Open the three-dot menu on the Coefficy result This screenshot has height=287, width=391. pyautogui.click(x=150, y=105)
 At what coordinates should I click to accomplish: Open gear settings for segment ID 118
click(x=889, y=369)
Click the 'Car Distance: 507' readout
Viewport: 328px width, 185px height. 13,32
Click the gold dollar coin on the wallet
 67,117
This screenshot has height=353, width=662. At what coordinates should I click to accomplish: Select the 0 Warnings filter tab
::::
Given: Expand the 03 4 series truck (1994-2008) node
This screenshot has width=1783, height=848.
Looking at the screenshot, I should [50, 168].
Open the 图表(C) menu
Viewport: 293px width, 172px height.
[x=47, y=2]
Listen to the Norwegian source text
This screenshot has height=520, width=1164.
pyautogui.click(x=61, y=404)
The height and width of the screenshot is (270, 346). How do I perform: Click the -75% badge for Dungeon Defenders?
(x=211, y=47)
::::
# About this task
Every line above holding the string "menu" should be listed.

# Expected answer
Open the three-dot menu on the Coefficy result This screenshot has height=287, width=391. pyautogui.click(x=150, y=105)
Open the 图表(C) menu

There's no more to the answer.